## Requirement 1
Reproduce word for word the part of the court opinion starting with "In its petition" and going on through "amounting to $1,400.".
## Requirement 2
List every distinct dollar amount stated in the court opinion, in order of first appearance.

At some time in either May or June of 1949, Mr. and Mrs. August Carrara appeared at the property and were referred to one Erny, a salesman for plaintiff, *288 who happened to be on the premises at the time in the hope of meeting an unidentified prospective purchaser he had previously spoken to over the telephone. Erny was admittedly not awaiting the Carraras, who had been attracted to the property through an advertisement which it would seem that defendants themselves had run in one of the St. Louis newspapers. This circumstance, however, is immaterial, since plaintiff's right to a commission was the same under the terms of the contract regardless of who it was that procured a purchaser.

From the very outset of the negotiations the Carraras declined any proposal for the purchase of the property at the figure of $35,000 which was mentioned in plaintiff's listing contract, but did make an offer of $25,000, which was to include all personal property and equipment, and on July 12, 1949, executed an earnest money contract upon such terms. The contract was submitted to defendants on or before July 16th, and was promptly rejected by defendants. Erny thereupon attempted to persuade the Carraras to increase their offer, but was finally told that they were no longer interested in the proposition. In fact, Erny himself testified that when he talked to the Carraras after the rejection of their offer, they told him they were no longer interested, and that he proceeded to advise defendants that the Carraras did not wish to consider the matter any further at that time. They had unqualifiedly refused to make any additional cash offer, and had informed Erny that the only way in which they might reconsider the matter at some later date would be upon the basis of an exchange. Plaintiff ceased to advertise the property as it had been doing prior to the rejection of the Carraras' offer; and there was testimony, which Erny denied, that when defendants inquired of him why there were no further advertisements, he explained that plaintiff had "given it up as a bad deal".

Meanwhile defendant Collins had called upon the Carraras on his own account to see if he might renew their interest in the property. While there was considerable uncertainty in the evidence as to precisely when it was that he made his call, it was in any event quite some time after the expiration of plaintiff's contract. Collins himself put the time at the latter part of September; other evidence put it somewhat earlier. Collins eventually met with success and sold the property to the Carraras on October 24, 1949, for the sum of $28,000, subject to various terms and conditions. August Carrara testified as a witness for plaintiff that Erny had had nothing to do with the final deal, although there was evidence that for two or three weeks after the termination of the contract, Erny had continued to have occasional contacts with both the Carraras and defendants.

The present action for a commission was instituted by plaintiff on December 7, 1949.

In its petition plaintiff alleged for its cause of action that during the term of its agency, and while the contract was in full force and effect, it had procured persons who had afterwards purchased the property for the sum of $28,000, thereby entitling it to its 5% commission amounting to $1,400.

## Data provided
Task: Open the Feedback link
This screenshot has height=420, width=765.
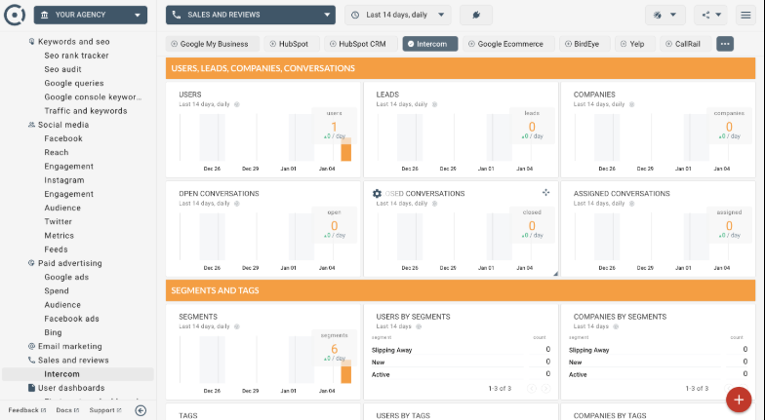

## Problem solution 1
In its petition plaintiff alleged for its cause of action that during the term of its agency, and while the contract was in full force and effect, it had procured persons who had afterwards purchased the property for the sum of $28,000, thereby entitling it to its 5% commission amounting to $1,400.

## Problem solution 2
$35,000
$25,000
$28,000
$1,400